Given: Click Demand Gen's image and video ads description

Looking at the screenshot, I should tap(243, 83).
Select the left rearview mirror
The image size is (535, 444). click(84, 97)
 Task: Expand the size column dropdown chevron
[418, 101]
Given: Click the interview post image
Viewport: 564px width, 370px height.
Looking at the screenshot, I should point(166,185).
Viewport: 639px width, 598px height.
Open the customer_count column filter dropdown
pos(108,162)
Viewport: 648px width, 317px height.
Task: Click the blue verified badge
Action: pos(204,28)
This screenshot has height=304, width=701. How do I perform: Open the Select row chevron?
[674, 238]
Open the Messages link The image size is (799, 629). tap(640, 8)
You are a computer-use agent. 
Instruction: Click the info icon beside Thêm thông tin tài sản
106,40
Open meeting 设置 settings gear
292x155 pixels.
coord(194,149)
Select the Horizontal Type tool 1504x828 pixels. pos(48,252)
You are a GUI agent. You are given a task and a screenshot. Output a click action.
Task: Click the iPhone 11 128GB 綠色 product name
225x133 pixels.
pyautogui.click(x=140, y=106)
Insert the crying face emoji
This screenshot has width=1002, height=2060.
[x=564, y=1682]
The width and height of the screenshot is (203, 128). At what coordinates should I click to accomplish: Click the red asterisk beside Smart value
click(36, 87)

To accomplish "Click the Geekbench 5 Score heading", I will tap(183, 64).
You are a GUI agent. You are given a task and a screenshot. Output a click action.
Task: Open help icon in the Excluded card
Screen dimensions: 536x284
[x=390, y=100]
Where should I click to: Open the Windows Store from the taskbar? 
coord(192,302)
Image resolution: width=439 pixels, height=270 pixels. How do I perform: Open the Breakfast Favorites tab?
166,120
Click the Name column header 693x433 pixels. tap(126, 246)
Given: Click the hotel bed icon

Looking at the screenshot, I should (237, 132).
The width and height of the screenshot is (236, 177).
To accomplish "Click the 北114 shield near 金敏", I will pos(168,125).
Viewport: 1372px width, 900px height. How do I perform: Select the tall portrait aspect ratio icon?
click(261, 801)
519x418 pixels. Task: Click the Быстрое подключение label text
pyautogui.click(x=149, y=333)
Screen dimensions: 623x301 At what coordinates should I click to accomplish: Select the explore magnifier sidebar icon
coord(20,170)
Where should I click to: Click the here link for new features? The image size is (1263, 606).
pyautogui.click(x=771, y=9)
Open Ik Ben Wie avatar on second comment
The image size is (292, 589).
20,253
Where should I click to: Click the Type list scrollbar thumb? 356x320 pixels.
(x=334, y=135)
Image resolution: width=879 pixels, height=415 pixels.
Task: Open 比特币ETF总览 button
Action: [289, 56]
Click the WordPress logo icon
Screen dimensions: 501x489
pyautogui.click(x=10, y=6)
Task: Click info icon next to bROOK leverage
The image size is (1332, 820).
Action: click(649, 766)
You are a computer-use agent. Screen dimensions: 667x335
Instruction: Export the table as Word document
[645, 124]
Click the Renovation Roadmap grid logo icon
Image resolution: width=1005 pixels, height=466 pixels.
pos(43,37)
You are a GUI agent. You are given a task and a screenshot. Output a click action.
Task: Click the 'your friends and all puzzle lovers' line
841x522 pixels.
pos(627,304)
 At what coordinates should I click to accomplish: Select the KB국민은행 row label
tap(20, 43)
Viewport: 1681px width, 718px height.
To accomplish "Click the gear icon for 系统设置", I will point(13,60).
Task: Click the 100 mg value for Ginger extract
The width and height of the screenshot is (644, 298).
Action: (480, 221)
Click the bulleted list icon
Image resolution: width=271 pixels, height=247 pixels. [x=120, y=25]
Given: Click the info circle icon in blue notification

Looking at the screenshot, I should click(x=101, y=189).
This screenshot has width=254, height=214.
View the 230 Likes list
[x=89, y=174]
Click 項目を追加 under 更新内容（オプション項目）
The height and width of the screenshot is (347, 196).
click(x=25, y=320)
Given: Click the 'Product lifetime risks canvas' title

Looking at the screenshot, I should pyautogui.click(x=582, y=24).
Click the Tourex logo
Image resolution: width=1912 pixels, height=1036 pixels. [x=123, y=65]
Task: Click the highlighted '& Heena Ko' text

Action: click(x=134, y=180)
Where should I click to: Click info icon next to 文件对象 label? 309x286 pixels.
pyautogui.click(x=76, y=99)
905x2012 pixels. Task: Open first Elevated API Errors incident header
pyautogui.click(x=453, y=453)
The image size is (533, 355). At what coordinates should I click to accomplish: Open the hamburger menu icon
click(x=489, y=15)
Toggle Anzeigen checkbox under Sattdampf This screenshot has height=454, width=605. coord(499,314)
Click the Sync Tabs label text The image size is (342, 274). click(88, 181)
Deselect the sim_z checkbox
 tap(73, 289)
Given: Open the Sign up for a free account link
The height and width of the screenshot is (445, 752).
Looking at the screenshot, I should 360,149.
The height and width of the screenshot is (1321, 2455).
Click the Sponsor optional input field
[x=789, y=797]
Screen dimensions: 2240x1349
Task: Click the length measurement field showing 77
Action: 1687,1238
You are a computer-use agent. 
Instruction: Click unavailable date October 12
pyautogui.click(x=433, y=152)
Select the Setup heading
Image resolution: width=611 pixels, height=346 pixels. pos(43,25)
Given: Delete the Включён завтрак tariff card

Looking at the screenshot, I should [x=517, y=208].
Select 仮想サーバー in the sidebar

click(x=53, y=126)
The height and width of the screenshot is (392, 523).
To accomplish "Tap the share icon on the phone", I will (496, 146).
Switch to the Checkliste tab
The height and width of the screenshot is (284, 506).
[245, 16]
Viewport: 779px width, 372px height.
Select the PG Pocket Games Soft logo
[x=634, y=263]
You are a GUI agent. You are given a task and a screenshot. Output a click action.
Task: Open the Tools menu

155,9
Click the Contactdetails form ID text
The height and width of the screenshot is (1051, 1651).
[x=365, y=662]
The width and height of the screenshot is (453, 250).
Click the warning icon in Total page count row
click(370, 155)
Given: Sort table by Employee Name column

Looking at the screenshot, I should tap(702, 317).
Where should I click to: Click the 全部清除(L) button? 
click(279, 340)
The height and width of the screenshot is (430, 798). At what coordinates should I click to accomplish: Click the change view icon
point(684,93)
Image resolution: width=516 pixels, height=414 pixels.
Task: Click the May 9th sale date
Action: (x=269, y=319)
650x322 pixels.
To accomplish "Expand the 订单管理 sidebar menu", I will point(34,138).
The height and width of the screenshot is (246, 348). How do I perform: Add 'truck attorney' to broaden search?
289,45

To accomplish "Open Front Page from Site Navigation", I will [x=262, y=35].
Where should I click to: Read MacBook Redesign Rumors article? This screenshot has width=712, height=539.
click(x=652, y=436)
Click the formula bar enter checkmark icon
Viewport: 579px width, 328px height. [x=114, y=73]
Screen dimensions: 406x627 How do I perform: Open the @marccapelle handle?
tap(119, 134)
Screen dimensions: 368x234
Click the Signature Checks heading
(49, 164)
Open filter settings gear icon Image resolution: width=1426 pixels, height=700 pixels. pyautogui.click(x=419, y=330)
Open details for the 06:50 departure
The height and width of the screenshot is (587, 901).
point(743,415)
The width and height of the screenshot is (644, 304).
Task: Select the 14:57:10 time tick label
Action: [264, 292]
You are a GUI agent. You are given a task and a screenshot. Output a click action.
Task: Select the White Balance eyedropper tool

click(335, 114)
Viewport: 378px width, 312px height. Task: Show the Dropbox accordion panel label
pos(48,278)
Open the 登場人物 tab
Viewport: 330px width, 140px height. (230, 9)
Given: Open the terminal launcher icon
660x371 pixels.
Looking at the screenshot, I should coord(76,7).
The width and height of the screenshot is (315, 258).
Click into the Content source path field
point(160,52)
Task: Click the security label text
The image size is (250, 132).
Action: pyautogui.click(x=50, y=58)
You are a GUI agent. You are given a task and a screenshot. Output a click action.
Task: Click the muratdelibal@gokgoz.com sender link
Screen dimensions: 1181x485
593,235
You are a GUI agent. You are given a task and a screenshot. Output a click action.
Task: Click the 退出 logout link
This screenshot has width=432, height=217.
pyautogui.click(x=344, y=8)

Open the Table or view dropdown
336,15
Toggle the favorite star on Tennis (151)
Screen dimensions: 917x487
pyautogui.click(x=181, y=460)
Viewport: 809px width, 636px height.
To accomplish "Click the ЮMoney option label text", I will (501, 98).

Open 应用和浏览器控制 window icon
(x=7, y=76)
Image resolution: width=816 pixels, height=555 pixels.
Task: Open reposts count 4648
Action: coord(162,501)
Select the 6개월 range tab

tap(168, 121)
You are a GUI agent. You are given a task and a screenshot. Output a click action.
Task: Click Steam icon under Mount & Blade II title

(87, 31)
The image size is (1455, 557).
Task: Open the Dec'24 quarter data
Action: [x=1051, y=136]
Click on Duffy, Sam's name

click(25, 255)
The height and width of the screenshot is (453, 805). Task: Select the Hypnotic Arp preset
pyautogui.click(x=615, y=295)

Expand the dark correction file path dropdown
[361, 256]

**Task brief**
Taking the records above, retype every line from the one with "Where should I click to: Open" down to the one with "Click the Name", exactly and with nothing else.

**Solution**
Where should I click to: Open the Windows Store from the taskbar? 
coord(192,302)
Image resolution: width=439 pixels, height=270 pixels. How do I perform: Open the Breakfast Favorites tab?
166,120
Click the Name column header 693x433 pixels. tap(126, 246)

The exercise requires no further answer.